══ Passage shown ══
Most people don’t look for a lawyer until they need a lawyer. Unexpected events such as automobile accidents, on-the-job accidents, or other injuries lead many people to seek out the best attorney they can find to represent them. Although there is no shortage of attorneys, figuring out who to hire can be a challenge. Television advertisements and junk mail solicitations are certainly one way to decide. A better method would be to evaluate the qualifications of the attorney you are considering before signing any paperwork.
#1 How long have you been licensed to practice law?
Length of time an attorney has been practicing does not always translate to a higher level of skill. However, the longer an attorney has been in practice, the greater likelihood they will have the knowledge necessary to handle your case.
#2 Have you ever handled a case like this one before?
There is no requirement that an attorney has any prior experience in a particular matter in order to hold himself out as a “personal injury attorney” or “Workers compensation attorney”. The North Carolina State Bar does offer certifications in certain areas, such as Workers’ Compensation, allowing an attorney to advertise that he or she “specializes” in a particular area. However, specialization is not required in order to practice in these areas.
#3 How many cases like this have you litigated?
Let’s face it, a major advantage in hiring an attorney is having the ability to litigate a claim, if it cannot be settled. If an attorney has no litigation experience, you may find yourself at a disadvantage later in the case. An attorney with a weak trial record may be reluctant to file suit when necessary and may recommend settlement of matters that should be pursued through the courts.
═══
══ Extracted entries ══
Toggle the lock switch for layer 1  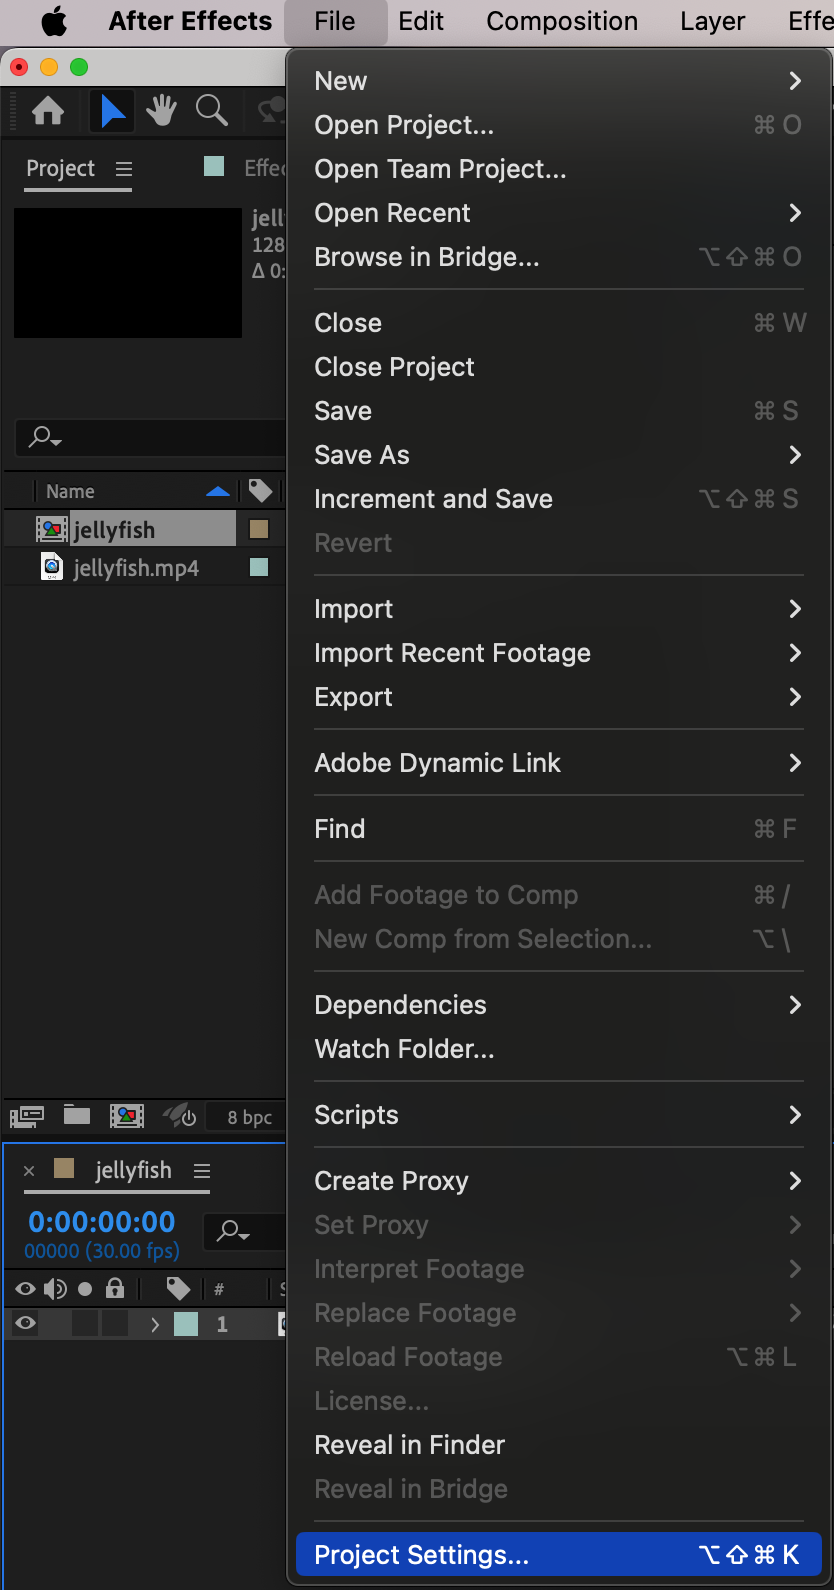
═══
══ Extracted entries ══
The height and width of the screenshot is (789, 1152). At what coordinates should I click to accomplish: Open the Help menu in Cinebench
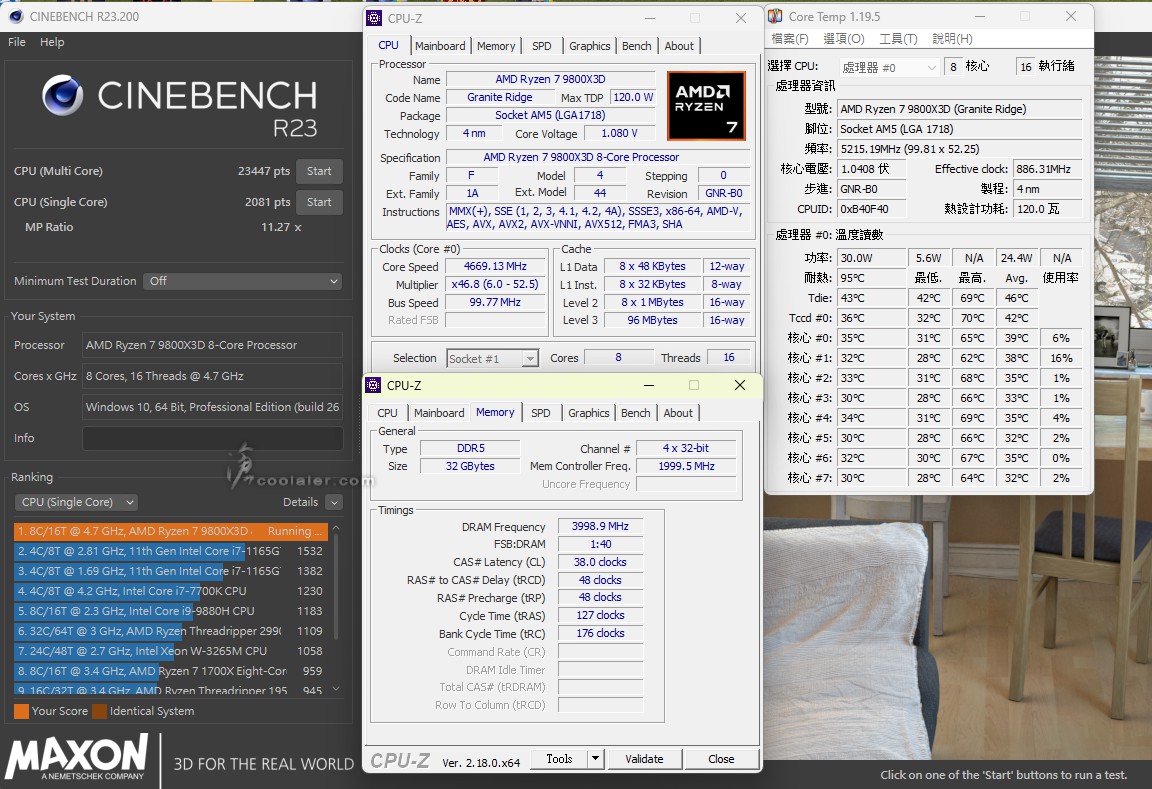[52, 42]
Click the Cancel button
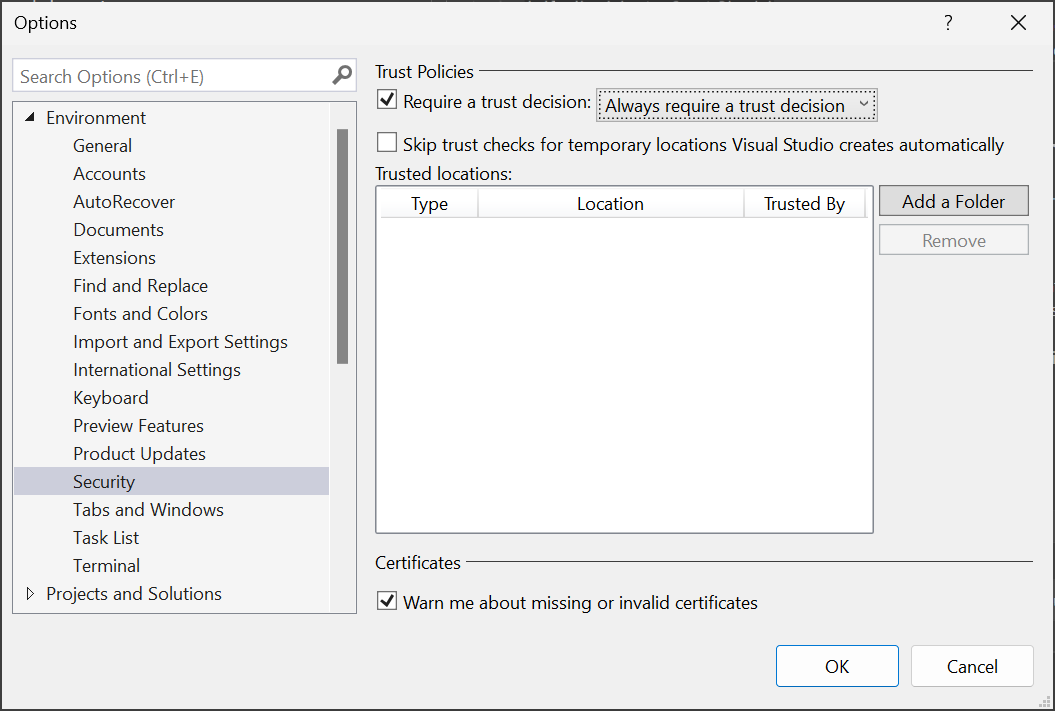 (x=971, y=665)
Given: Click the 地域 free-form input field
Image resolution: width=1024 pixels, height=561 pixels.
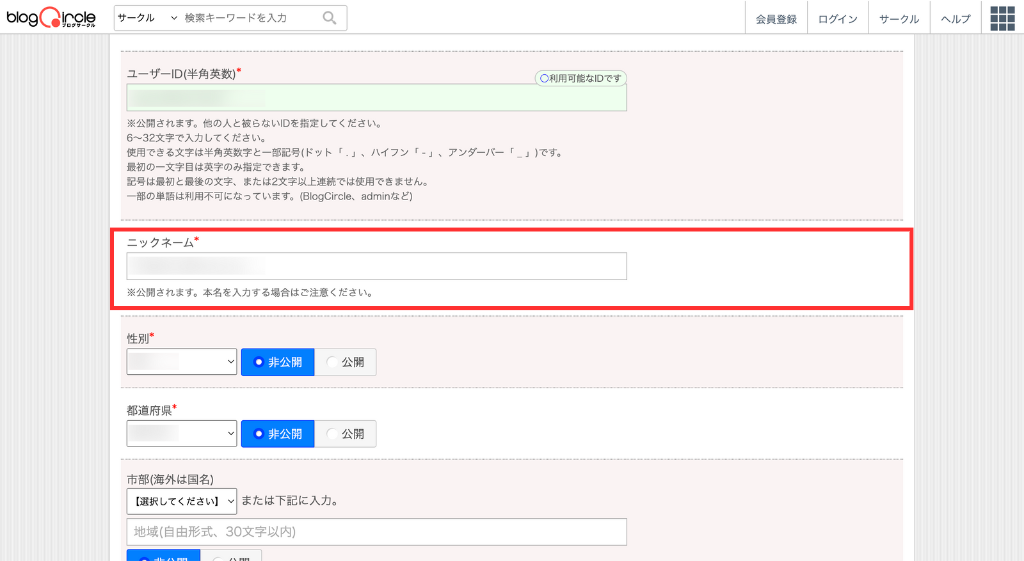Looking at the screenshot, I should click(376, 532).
═══
* [Task goal]:
Copy everything from "Most people don’t" down to "signing any paperwork." in the passage on choosing a lawyer, word for word.

* [Result of the exercise]:
Most people don’t look for a lawyer until they need a lawyer. Unexpected events such as automobile accidents, on-the-job accidents, or other injuries lead many people to seek out the best attorney they can find to represent them. Although there is no shortage of attorneys, figuring out who to hire can be a challenge. Television advertisements and junk mail solicitations are certainly one way to decide. A better method would be to evaluate the qualifications of the attorney you are considering before signing any paperwork.